● **Work item**
Please give the entries below again exactly, omitting every picture.
**** Task data ****
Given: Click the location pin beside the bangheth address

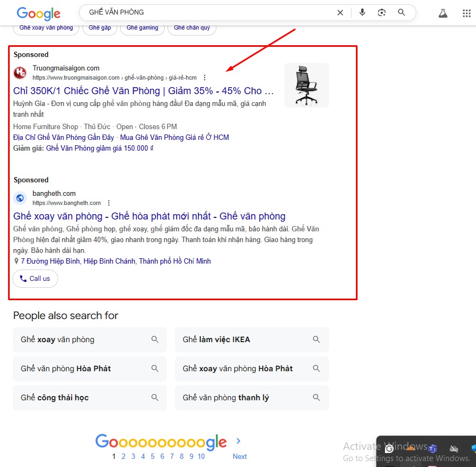Looking at the screenshot, I should [x=17, y=261].
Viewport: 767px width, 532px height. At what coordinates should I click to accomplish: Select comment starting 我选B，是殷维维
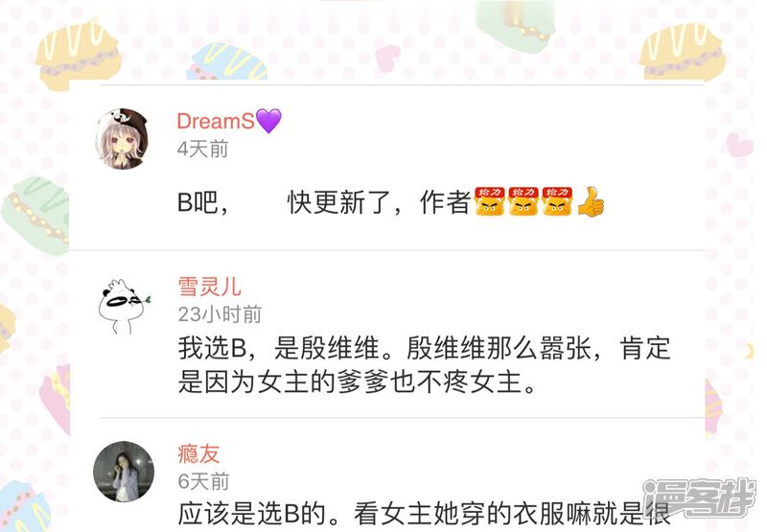coord(424,348)
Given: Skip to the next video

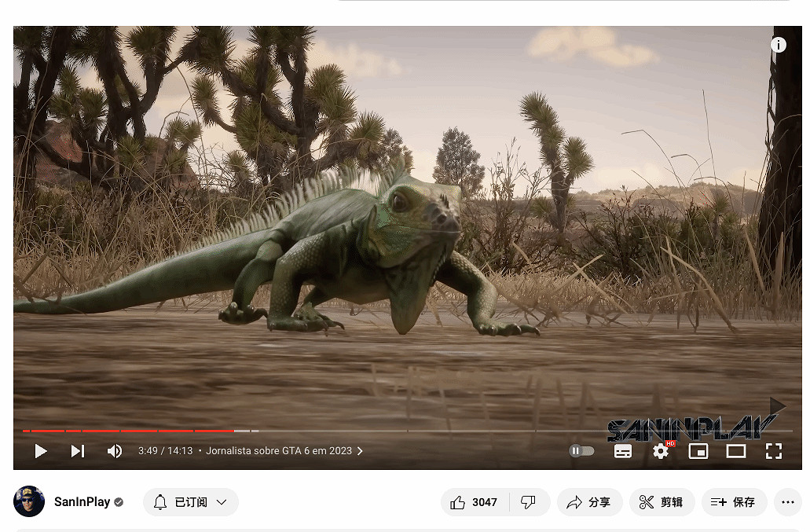Looking at the screenshot, I should click(x=77, y=451).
****
● **Result**
Given: Click the location pin beside the bangheth address

Looking at the screenshot, I should [x=17, y=261].
Viewport: 767px width, 532px height. At what coordinates should I click to accomplish: Select comment starting 我选B，是殷维维
coord(424,348)
Given: Skip to the next video

Looking at the screenshot, I should click(x=77, y=451).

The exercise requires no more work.